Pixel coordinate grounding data
---

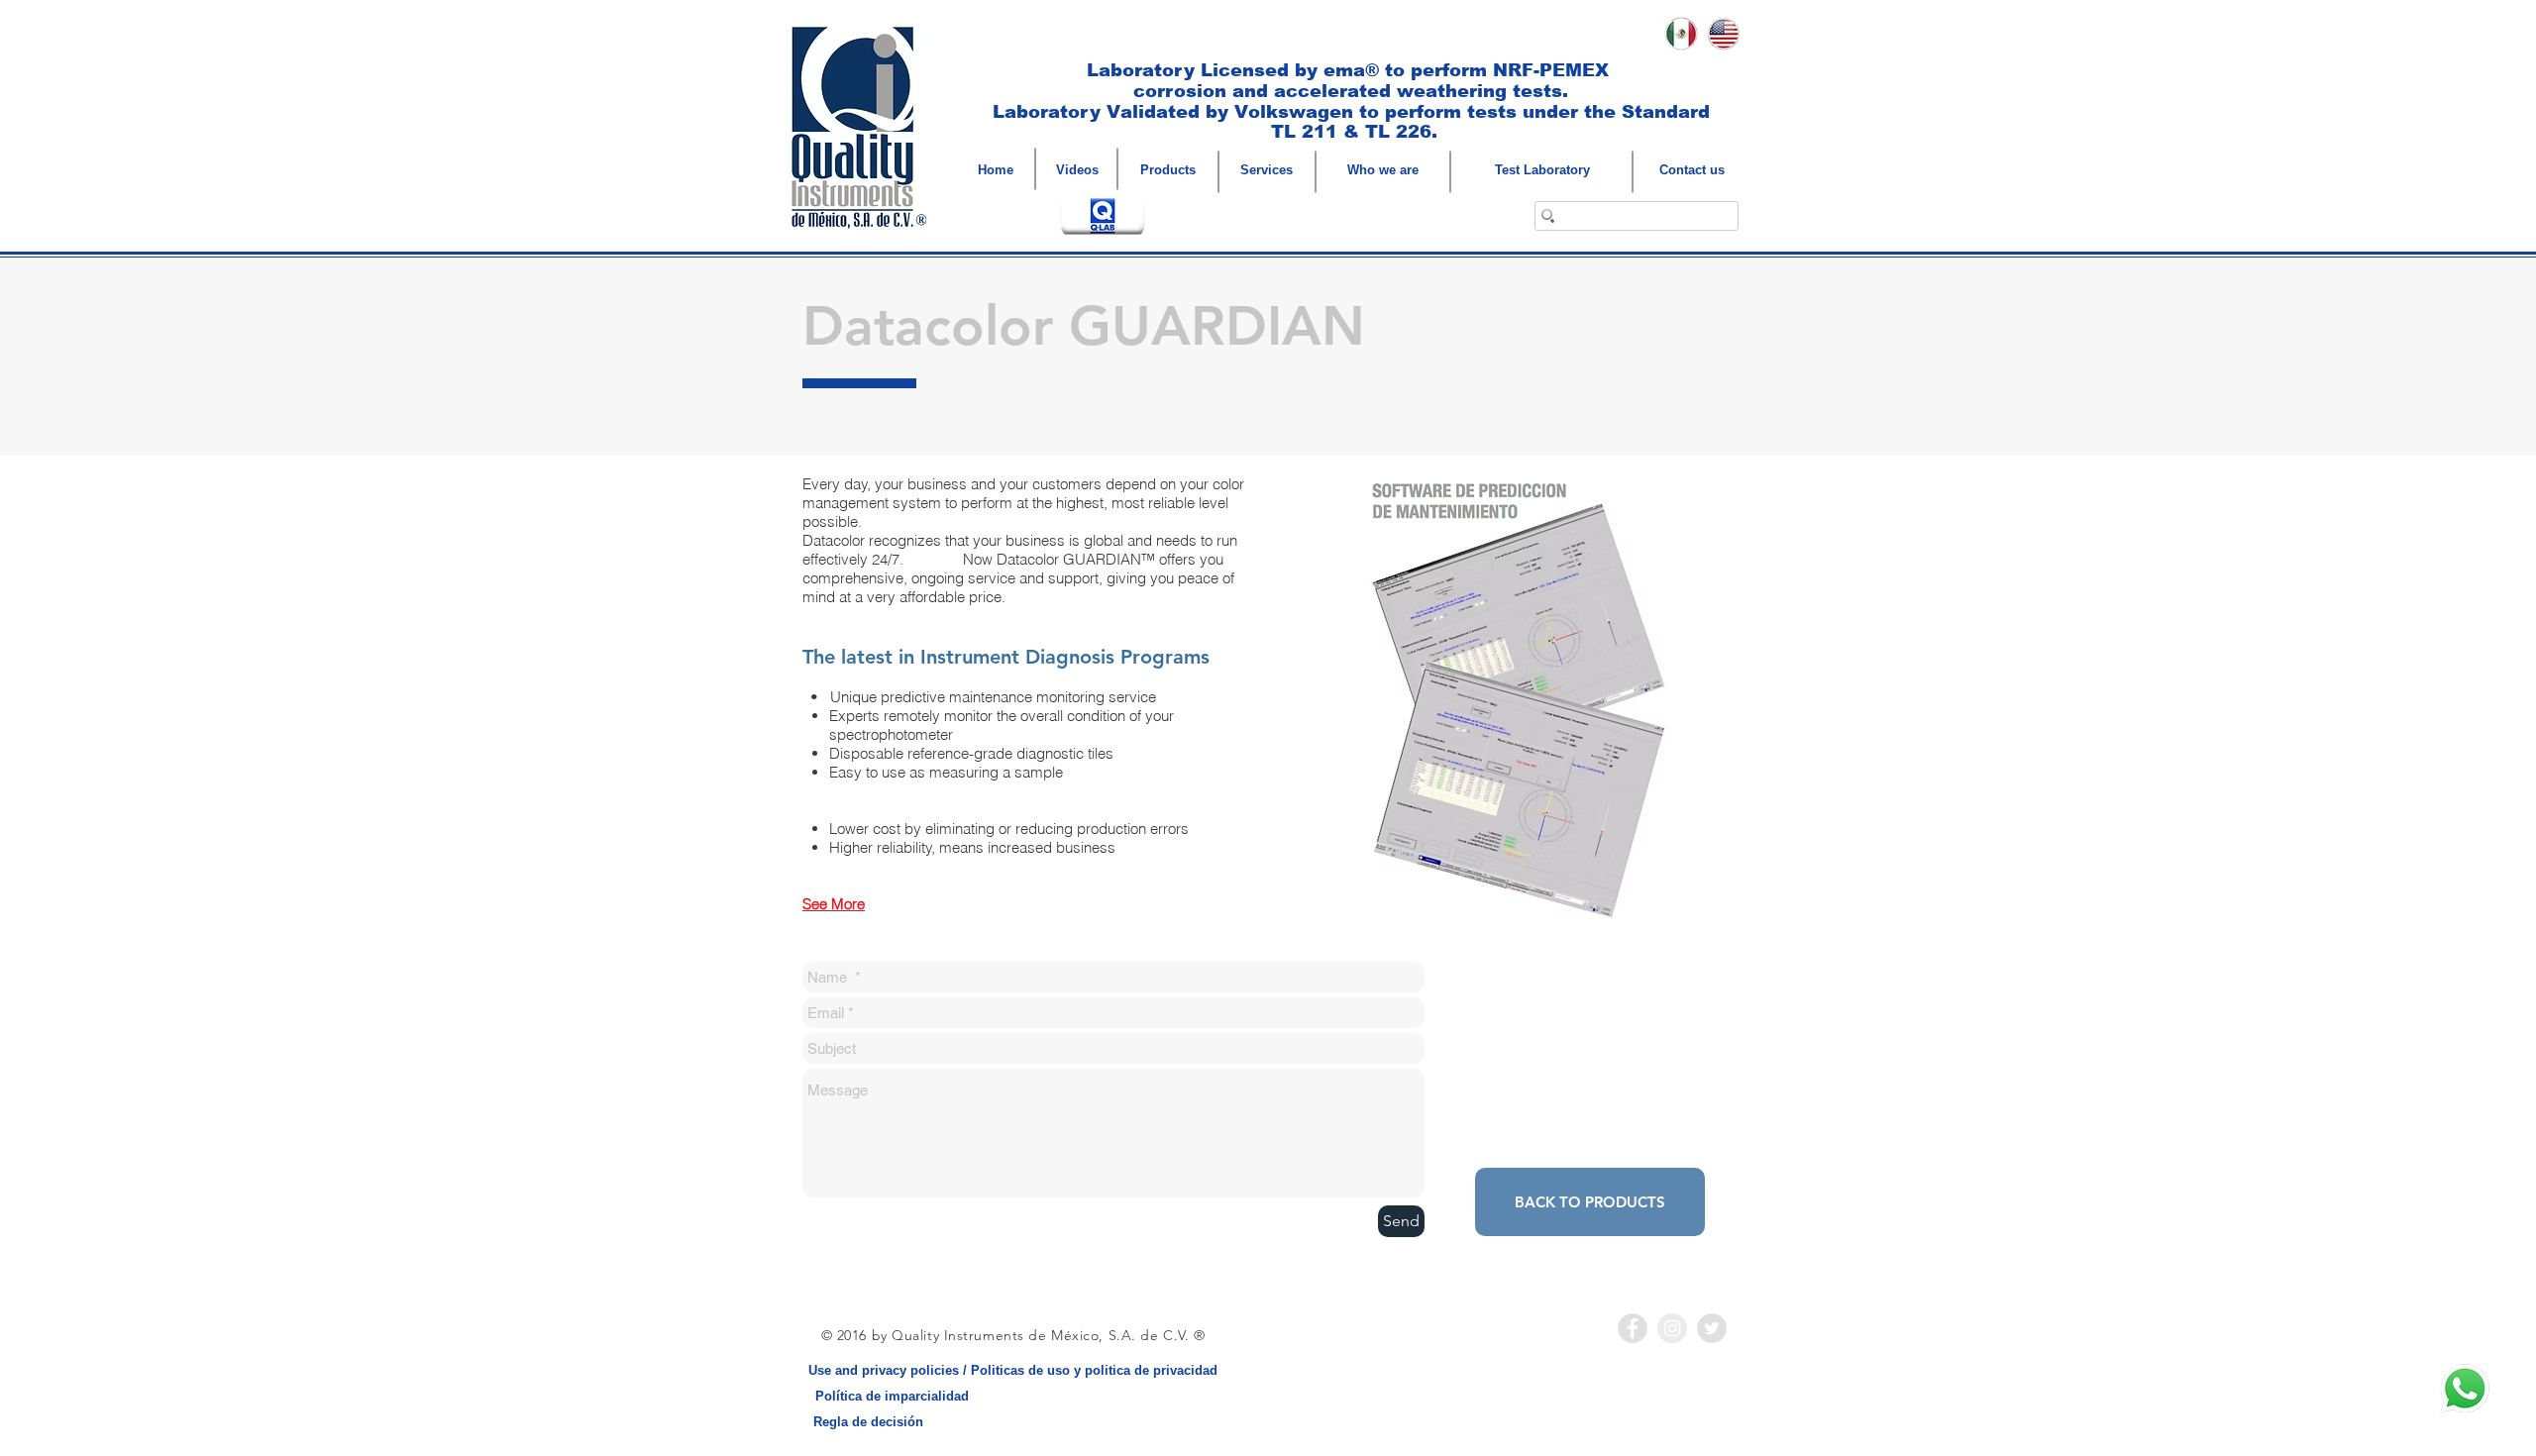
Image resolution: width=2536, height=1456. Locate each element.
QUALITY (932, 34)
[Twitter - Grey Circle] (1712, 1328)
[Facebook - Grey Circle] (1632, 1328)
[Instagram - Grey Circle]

---

What is needed:
Every line in the records is to be retyped exactly as it stands; the pictures stay out.

Result of this task:
Image resolution: width=2536, height=1456. Locate each element.
QUALITY (932, 34)
[Twitter - Grey Circle] (1712, 1328)
[Facebook - Grey Circle] (1632, 1328)
[Instagram - Grey Circle]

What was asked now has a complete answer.